For the huge market of intelligent driving, it is a very good thing that many players and manufacturers have entered in the early stage. “First show that this direction is right. At the same time, each company has its own accumulation and strengths. Everyone uses different methods and different angles to promote the market, and eventually find the optimal model. At the same time, the market is large enough, Not one or two companies can take it all.”
According to McKinsey’s forecast, by 2030, the order value of travel services based on autonomous driving will reach approximately US$260 billion, and by 2040 it will reach approximately US$940 billion. Such a huge market can accommodate more players. With the entry of more and more technology giants, a fully competitive market structure is taking shape.

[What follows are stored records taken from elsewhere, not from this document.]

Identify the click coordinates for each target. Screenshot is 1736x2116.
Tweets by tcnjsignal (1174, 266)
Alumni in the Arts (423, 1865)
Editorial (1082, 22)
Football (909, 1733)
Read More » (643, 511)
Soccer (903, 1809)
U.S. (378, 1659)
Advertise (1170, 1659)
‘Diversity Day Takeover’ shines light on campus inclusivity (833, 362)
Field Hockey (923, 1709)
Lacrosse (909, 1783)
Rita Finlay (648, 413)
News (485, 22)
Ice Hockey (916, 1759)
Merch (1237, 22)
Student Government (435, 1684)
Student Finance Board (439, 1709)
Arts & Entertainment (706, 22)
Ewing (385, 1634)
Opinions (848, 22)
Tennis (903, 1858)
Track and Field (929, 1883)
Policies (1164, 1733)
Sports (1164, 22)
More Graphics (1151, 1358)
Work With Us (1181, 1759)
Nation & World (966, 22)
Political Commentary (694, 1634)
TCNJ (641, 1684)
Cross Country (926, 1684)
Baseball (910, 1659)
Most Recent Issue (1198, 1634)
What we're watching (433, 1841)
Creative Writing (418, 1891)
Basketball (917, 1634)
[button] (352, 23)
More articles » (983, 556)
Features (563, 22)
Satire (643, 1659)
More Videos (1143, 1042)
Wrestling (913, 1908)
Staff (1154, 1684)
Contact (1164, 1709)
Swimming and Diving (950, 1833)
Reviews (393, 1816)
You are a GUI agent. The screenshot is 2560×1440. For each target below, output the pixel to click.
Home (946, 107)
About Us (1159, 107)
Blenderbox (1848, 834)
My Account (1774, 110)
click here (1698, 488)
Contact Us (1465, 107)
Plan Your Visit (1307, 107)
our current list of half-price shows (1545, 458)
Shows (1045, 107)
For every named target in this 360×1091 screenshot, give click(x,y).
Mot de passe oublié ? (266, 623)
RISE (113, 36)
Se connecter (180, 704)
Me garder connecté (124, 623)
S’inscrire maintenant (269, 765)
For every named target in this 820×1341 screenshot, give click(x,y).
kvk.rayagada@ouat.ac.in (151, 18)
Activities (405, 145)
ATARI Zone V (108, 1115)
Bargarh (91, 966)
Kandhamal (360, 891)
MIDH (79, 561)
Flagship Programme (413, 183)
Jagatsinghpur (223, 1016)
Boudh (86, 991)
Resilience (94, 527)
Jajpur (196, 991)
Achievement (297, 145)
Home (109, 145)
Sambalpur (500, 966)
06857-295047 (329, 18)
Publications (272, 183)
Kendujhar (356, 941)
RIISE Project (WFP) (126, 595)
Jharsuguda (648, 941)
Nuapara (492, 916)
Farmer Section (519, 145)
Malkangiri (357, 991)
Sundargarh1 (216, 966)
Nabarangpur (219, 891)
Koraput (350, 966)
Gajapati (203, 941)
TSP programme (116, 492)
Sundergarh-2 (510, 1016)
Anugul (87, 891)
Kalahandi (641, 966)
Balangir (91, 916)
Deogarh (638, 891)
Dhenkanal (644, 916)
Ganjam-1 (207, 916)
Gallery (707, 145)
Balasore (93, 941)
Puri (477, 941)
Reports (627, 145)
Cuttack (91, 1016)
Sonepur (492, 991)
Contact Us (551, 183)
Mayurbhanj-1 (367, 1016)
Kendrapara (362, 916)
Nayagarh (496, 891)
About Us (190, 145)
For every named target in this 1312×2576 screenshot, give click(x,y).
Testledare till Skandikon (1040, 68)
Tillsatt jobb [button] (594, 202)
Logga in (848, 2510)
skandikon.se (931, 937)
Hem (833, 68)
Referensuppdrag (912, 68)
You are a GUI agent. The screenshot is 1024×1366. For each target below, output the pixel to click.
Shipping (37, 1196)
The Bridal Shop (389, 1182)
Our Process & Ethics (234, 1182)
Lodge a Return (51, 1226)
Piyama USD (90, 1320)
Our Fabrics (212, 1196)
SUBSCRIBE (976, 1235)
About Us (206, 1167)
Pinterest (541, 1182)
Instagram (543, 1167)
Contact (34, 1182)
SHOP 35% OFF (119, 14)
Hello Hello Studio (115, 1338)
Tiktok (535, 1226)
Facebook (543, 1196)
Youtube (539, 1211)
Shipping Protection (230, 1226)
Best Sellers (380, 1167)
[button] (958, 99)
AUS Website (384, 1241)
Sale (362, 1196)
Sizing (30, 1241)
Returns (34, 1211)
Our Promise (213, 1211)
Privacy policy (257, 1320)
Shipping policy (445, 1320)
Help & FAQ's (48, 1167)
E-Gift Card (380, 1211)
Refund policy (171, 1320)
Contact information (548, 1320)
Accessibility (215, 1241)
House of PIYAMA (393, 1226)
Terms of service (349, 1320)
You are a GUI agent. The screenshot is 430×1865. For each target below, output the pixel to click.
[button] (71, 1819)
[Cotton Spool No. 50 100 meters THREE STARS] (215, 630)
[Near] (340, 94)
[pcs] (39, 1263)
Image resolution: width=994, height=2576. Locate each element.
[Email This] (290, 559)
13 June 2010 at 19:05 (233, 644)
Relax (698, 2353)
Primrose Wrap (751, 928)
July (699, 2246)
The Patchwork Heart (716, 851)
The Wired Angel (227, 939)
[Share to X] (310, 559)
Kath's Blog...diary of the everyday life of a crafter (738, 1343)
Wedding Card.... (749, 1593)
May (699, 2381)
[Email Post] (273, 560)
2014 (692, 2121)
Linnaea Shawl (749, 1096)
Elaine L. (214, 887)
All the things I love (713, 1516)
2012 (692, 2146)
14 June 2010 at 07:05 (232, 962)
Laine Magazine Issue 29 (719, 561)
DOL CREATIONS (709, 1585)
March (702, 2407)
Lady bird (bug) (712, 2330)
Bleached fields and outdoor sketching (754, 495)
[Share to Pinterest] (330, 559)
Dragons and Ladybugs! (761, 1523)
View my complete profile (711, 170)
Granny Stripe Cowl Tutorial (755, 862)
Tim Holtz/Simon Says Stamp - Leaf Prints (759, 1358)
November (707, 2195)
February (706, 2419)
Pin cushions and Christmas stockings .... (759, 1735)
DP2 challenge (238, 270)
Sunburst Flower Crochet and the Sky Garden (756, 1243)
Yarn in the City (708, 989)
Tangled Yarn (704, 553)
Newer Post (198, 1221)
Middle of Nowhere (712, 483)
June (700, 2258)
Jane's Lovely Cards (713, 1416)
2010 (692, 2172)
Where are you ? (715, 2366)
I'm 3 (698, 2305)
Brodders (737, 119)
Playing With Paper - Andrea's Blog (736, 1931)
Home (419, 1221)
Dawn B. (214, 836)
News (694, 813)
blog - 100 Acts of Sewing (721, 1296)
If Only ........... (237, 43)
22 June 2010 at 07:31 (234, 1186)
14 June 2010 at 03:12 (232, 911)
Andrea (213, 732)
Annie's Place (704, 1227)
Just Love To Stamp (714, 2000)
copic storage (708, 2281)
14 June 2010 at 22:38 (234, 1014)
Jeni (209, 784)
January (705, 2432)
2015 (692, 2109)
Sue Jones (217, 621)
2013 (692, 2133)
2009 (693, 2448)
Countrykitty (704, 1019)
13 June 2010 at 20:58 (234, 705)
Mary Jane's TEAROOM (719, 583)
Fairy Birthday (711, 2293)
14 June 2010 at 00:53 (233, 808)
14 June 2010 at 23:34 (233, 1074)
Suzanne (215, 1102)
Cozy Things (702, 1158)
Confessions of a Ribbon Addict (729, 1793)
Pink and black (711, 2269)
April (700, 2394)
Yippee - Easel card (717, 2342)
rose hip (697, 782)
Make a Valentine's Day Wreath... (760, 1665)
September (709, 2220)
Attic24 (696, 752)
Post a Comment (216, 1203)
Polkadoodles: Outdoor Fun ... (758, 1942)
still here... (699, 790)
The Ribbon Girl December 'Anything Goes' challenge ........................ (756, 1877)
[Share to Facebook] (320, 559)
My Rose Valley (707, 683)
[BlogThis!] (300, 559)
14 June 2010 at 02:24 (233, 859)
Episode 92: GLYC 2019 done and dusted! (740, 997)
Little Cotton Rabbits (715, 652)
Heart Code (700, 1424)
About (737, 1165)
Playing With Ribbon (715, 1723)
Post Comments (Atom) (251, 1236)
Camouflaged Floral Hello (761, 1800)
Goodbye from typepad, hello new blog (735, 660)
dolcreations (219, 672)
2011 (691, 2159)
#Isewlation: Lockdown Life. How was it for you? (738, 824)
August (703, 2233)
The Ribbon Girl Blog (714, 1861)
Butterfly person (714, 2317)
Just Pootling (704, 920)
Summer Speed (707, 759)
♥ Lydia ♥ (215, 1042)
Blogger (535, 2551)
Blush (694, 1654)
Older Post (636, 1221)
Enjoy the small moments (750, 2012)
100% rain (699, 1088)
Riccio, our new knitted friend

In addition, Shan Ji Zhang also specifically mentioned that the advancement of technology, especially the development of artificial intelligence, has promoted the rapid application of the latest process technology to automobiles, and at the same time has produced a new business model, which is “software-defined cars.” For example, the subscription model launched by Tesla, which embeds high-performance hardware in the early stage, allows the software to be upgraded online to achieve the increase of car functions and performance. Of course, these require the support of the underlying hardware to provide sufficient computing power and redundancy. For chip companies, it will bring more new opportunities.
Shan Ji Zhang said that in the face of such a huge market trend, as a chip manufacturer, what you need to focus on is what kind of technical preparations to make and how to continuously adapt to the fast-changing upstream and downstream industries and business models.
In addition, Black Sesame Intelligence also announced a strategic cooperation with Dongfeng Design and Research Institute and Dongfeng Yuexiang during the auto show, forming a close partnership from joint development of cutting-edge technologies to mass production applications. Black Sesame Intelligence will carry out in-depth cooperation with Dongfeng Design and Research Institute and Dongfeng Yuexiang in areas such as autonomous driving, vehicle-road collaboration, and smart logistics. While carrying out joint technological development, it will also build on Black Sesame intelligent autonomous driving computing chips. The vehicle-level intelligent driving platform further accelerates the commercialization of autonomous driving.
According to reports, Black Sesame Intelligent Technology Co., Ltd. is an industry-leading research and development company for automotive-grade AI computing chips and platforms for autonomous driving. It focuses on high-tech research and development in technical fields such as large computing chips and platforms. Vehicle-road collaboration solutions, including autonomous driving perception computing chips and autonomous driving computing platforms based on vehicle-level design, learning image processing, and low-power precision perception, support the rapid industrialization of related product solutions in the autonomous driving industry chain. The company established R&D centers in Silicon Valley and Shanghai in 2016, with offices in Chengdu, Shenzhen, Wuhan, Chongqing, and Singapore. It currently has nearly 400 employees. The core teams are all from Bosch, OV, Nvidia, Ambarella, Microsoft, Top companies in the industry, such as Qualcomm, Huawei, and ZTE, have an average of 15+ years of industry experience.